Eosinophilia VI, spontaneous synthesis of chemokinetic, chemotactic, complement receptor-inducing activities for eosinophils by bronchial T lymphocytes of asthmatic-bronchitic patients


Dr W. E. Parish, Unilever Research. Environmental Safely Laboratory, Colworth House, Sharnbrook, Bedford MK44 1LQ.


T lymphocytes were separated from the bronchial mucus of five patients with extrinsic asthma and chronic mild bronchitis and who had numerous eosinophils in the bronchial mucus but no significant blood eosinophilia. The bronchial lymphocytes spontaneously, that is without treatment with antigens or mitogens, released into serum-free synthetic medium one or more substances in the molecular weight range of 30 000 to 60 000 daltons. These substances when tested on eosinophils of normal persons stimulated random movement (chemokinesis), attracted them (chemotaxis), enhanced their chemotactic response to activated complement, and increased the expression of C4 and C3b receptors. Chemokinetic and chemotactic activity for neutropils was weak. No eosinophil-stimulating activity was found in cultures of bronchial lymphocytes treated with puromycin to inhibit synthesis. The blood lymphocytes did not spontaneously synthesize the substance(s).

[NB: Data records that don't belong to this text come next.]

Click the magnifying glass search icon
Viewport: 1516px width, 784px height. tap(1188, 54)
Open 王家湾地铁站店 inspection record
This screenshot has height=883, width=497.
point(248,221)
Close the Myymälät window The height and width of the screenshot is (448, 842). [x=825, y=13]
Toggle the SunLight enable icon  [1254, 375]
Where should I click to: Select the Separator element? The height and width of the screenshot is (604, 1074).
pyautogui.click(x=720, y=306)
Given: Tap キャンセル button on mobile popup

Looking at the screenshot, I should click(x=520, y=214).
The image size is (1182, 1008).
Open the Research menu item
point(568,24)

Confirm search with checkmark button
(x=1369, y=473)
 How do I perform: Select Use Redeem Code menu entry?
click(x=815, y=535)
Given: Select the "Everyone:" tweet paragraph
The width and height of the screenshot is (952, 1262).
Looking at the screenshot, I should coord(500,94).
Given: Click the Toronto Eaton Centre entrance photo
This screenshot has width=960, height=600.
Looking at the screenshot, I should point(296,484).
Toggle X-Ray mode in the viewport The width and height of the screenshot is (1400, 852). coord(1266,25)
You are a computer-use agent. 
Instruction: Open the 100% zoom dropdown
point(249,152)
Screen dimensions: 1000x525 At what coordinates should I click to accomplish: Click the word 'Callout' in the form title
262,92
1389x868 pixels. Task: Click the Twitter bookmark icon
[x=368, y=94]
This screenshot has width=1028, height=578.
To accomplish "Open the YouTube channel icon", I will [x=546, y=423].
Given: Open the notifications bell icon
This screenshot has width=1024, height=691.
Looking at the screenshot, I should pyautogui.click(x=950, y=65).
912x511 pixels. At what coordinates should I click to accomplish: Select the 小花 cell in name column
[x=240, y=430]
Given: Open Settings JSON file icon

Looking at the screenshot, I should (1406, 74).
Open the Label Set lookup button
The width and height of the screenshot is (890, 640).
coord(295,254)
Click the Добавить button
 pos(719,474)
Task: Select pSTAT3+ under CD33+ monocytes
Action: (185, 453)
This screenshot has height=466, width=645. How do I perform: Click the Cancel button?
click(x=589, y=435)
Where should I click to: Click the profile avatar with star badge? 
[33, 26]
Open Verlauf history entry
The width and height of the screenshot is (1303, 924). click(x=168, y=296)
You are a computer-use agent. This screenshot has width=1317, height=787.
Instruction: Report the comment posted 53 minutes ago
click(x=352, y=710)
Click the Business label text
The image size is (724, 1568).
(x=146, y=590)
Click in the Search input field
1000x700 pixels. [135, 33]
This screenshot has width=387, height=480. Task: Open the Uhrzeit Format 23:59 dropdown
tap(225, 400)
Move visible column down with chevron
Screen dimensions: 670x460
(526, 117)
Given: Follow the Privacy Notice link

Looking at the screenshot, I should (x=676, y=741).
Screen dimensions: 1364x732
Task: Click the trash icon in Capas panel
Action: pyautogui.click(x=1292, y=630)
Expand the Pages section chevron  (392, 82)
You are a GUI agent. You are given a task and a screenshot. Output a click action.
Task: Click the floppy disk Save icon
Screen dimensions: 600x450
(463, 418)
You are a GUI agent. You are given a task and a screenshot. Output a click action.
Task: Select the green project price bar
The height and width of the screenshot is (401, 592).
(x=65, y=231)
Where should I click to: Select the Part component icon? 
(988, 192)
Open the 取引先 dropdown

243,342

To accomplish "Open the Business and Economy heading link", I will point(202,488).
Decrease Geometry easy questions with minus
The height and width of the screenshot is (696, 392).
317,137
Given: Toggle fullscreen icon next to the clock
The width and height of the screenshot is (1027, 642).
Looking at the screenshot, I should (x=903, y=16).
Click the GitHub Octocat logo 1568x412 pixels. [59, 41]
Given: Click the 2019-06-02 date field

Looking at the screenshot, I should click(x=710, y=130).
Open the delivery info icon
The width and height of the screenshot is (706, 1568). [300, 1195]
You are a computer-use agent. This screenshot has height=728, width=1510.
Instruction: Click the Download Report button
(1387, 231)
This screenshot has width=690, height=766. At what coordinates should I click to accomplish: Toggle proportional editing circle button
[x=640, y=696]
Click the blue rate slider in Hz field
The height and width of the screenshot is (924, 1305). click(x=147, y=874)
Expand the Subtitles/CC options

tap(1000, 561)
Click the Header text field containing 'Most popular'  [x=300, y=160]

It is not known if the several eosinophil-stimulating activities are due to one or more substance(s), but the nature of the eosinophil responses, molecular weight and other features, indicate similarities with the ‘eosinophil stimulation promoter-chemotactic’ factor reported to be released from mouse or human lymphocytes treated with antigen.

Eosinophil stimulation resulting in increased expression of specific receptors, and potential for non-specific adherence, by trapping or arresting randomly migrating cells, is believed to mediate accumulation of cells in an affected organ. Prolonged synthesis of such products, as from activated lymphocytes in the lung, could account for much of the local eosinophilia.